最善の治療法を吟味しながら診察にあたる医師を探しましょう。
病院は患者さんをもてなすところ
病院という意味のホスピタル(Hospital)という英語は、遠くから来たお客さんをもてなす、という意味のホスピタリティー(Hospitality)からきた言葉です。この英語の意味どおりに考えれば、病院に来る患者さんはお客さまということになります。
アメリカのベスイスラエル病院の待合室の壁には、「患者さんの権利について」という一文が貼ってあるそうです。要約すると、
* 1.患者は、医師や医療関係者から親切にしてもらう権利がある。
* 2.患者は、自分の病名や病状を詳しく説明してもらう権利がある。
* 3.患者は自分が受ける治療や手術・検査について説明を受け、
納得がいかなければ拒否をする権利がある。
* 4.患者はプライバシーを守ってもらう権利がある
という4点で、これらの考え方は
「インフォード・コンセント(説明と同意)」という標語で最近の日本の医療現場にも普及しつつあります。
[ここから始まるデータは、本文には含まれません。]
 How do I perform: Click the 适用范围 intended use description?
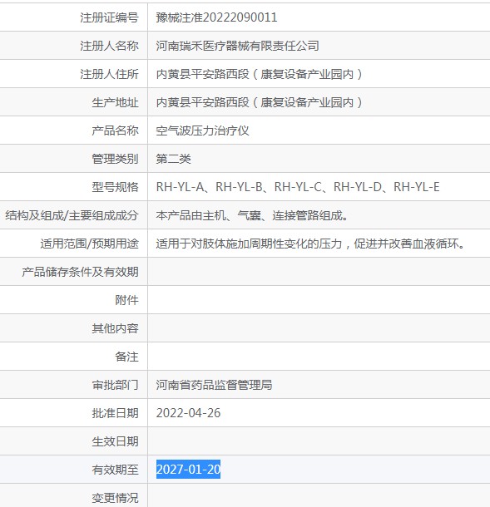point(310,244)
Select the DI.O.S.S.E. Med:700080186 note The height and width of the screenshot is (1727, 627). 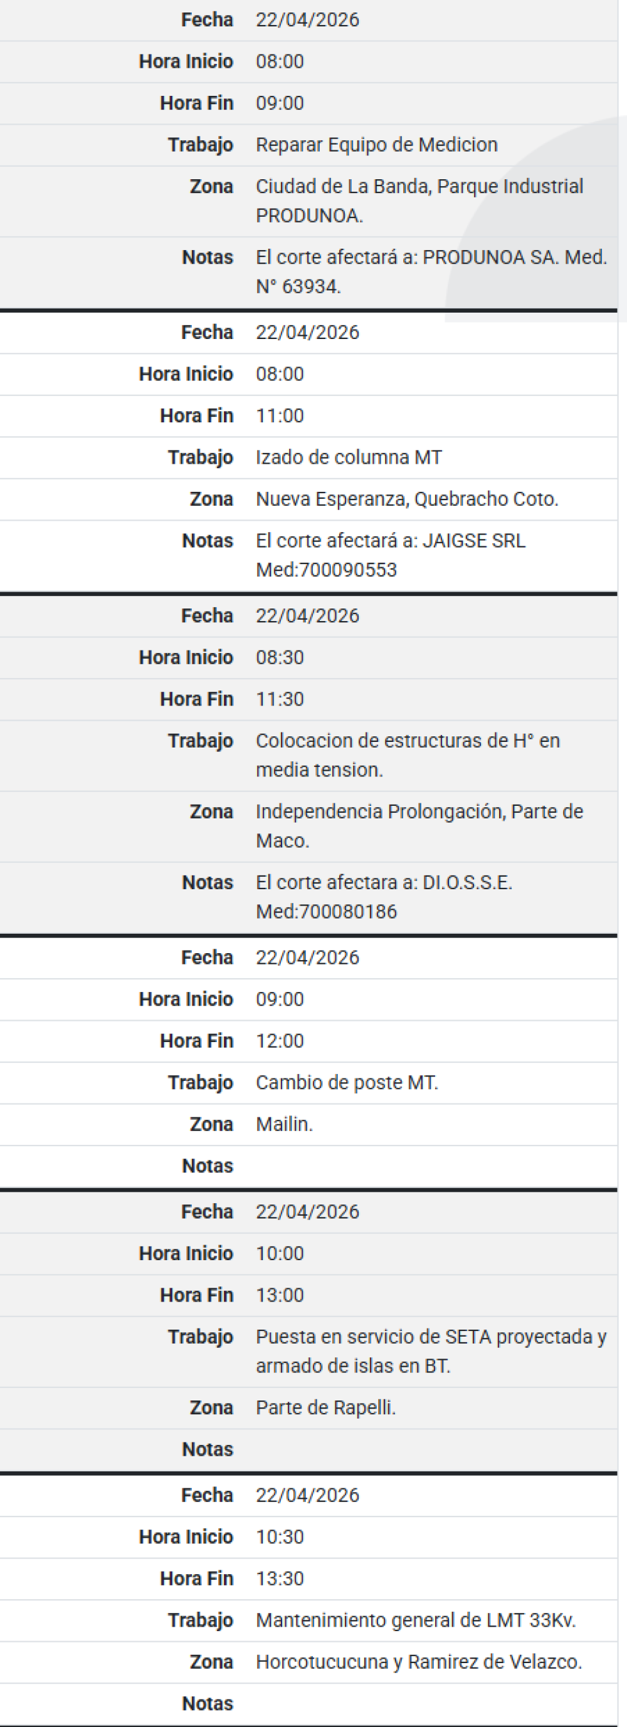[x=384, y=897]
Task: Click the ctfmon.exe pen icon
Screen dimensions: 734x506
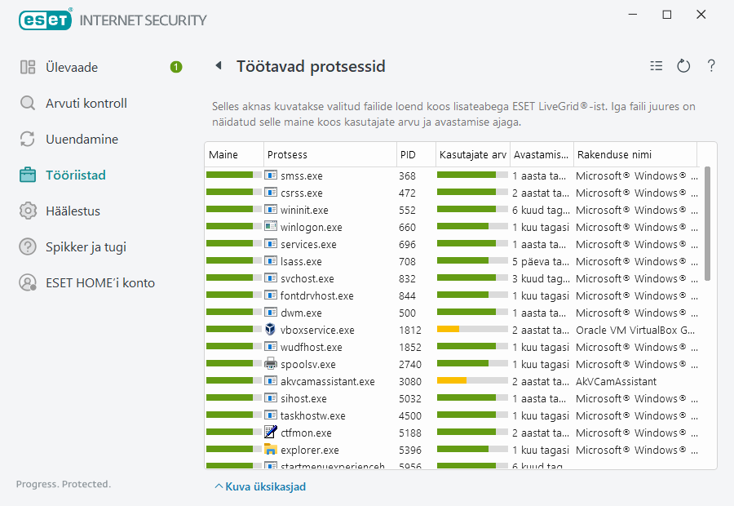Action: pyautogui.click(x=271, y=433)
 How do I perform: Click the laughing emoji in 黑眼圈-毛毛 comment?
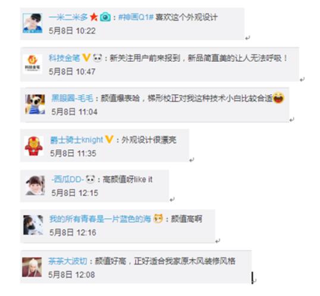point(278,97)
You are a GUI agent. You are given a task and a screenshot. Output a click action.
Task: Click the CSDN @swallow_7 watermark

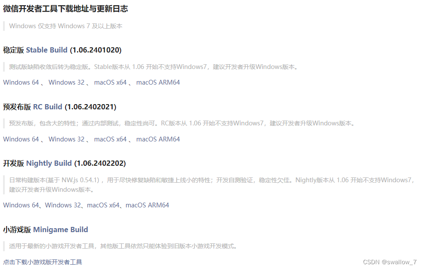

これまでの日本では、医師から患者さんへ一方通行の診察が行われていて、治療について医師に質問すると「医者でもないくせに、生意気な口をきくな」としかられた、という話があたりまえのような風潮がありました。
しかし日本でも、遅ればせながら、
「クオリティー・オブ・ライフ(生活の質)」と
「インフォームド・コンセント」という考えかたが認知されて、患者さんが予後に充実した人生を送れるように、医師が最善の治療法を吟味しながら診察にあたることが義務となっています。
* 1.患者さんが、自分の家にいるようにリラックスできて、
病院のスタッフは患者さんを自分の家族のように、アットホームな感じで迎える。
* 2.患者さんのプライバシーを完全に守る。
* 3.病名、病状、そして治療方針をくわしく説明する。
* 4.患者さん自身が納得できない手術や検査は行わない。
* 5.治療が終わったあとも、生活習慣病である痔の予防ポイント、生活上の注意点をよく説明する。また、困ったことがあれば、いつでも来院するようにすすめ、もし患者さんが希望すれば、大腸検査も含めた定期的な検査を行う。
「患者さんに親切な医療」を理想とし、日ごろの診察を行っていく病院と出会うことが大切です 。